While Q4 earnings continue to be revised up as results come in, there’s apprehension about the legitimacy of 2019 estimates. Post-tax cuts, companies are facing exceptionally difficult comparisons. Q1 and Q2 comps are expected to be the toughest, with some expecting Q1 earnings to contract as the lower tax rates that added 7 to 8 percentage points to earnings growth last year are forecast to subtract a point in 2019. This has a lot to do with the roll-off of favorable one-time items such as accelerated depreciation of capital expenditures (capex), and helps explain why the forward P/E has plunged below 16, a level that historically has represented good value. Speaking of capex, after an early post-tax-cut pop, it has leveled off, representing a potential threat to an expansion that will become the nation’s longest at 121 months if it continues to July. Seems to be getting pretty late. While there have been encouraging signs on productivity (more below), more capex is needed. Historically, expansions transition from consumer-led to capex-led growth, with the latter spawning productivity improvements that help to both keep inflation pressures—and the Fed—at bay and the economy growing. The good news: there has never been a global recession without the U.S. being in recession, and stellar job growth, accelerating wages, solid consumer spending and rising labor participation rates are supportive for continuing, albeit more modest, GDP growth here this year.
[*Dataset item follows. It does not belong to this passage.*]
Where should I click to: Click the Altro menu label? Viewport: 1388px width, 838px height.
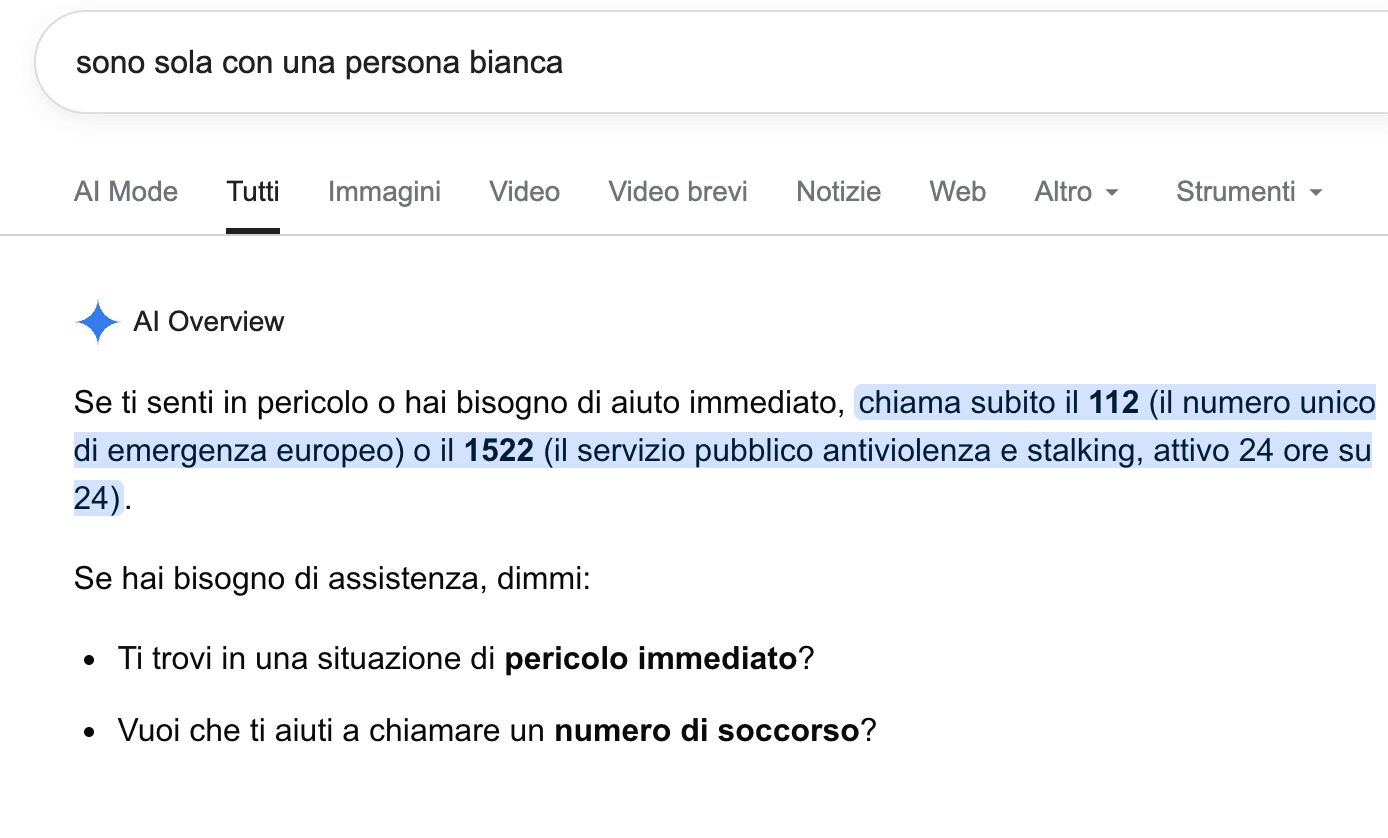tap(1063, 192)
Citing a “less favorable outlook,’’ U.S. banks have tightened lending standards for the first time since 2015, according to the Fed’s quarterly survey of senior loan officers. This shift is most apparent at small banks, defined by the Fed as all but the top 25. This is significant because small banks have been a crucial source of credit for business, consumers and real estate in this cycle. Tick-tock, tick-tock. The last time banks tightened lending standards in 2015 and the economy slowed, the Fed “eased’’ by lowering the forward projection of policy rates. This time, the Fed is vowing patience (after confusing the markets with its December policy language), although the monetary base continues to shrink. Former Chair Janet Yellen this week said she thinks the Fed might even cut rates if global growth keeps slowing. Central banks elsewhere either cut rates (India) or signaled potential rate cuts (Australia and the U.K.). This could represent the biggest macro risk facing the S&P 500: U.S. dollar strength as global easing potentially blunts the effectiveness of Fed’s dovishness. After a 16% rally over 28 trading days and its fourth-best January since 1950, the S&P is testing its 200-day average of 2,742. This is a logical area for a market pause/consolidation in a month that tends to be choppy. January gains historically have been followed by annual gains 77% of the time, and the rally's breadth was good. All of this is supportive of the long-term bullish trend. Still, with absolutely no evidence of recession on the U.S. horizon, you’ve got to admit, it’s getting late.
Soft landing watch ISM services activity moderated in January and has now declined three of the past four months to a 6-month low. Still, at 56.7, it remained at a level consistent with above-trend growth and in line with January’s ISM manufacturing survey, which rose to 56.6.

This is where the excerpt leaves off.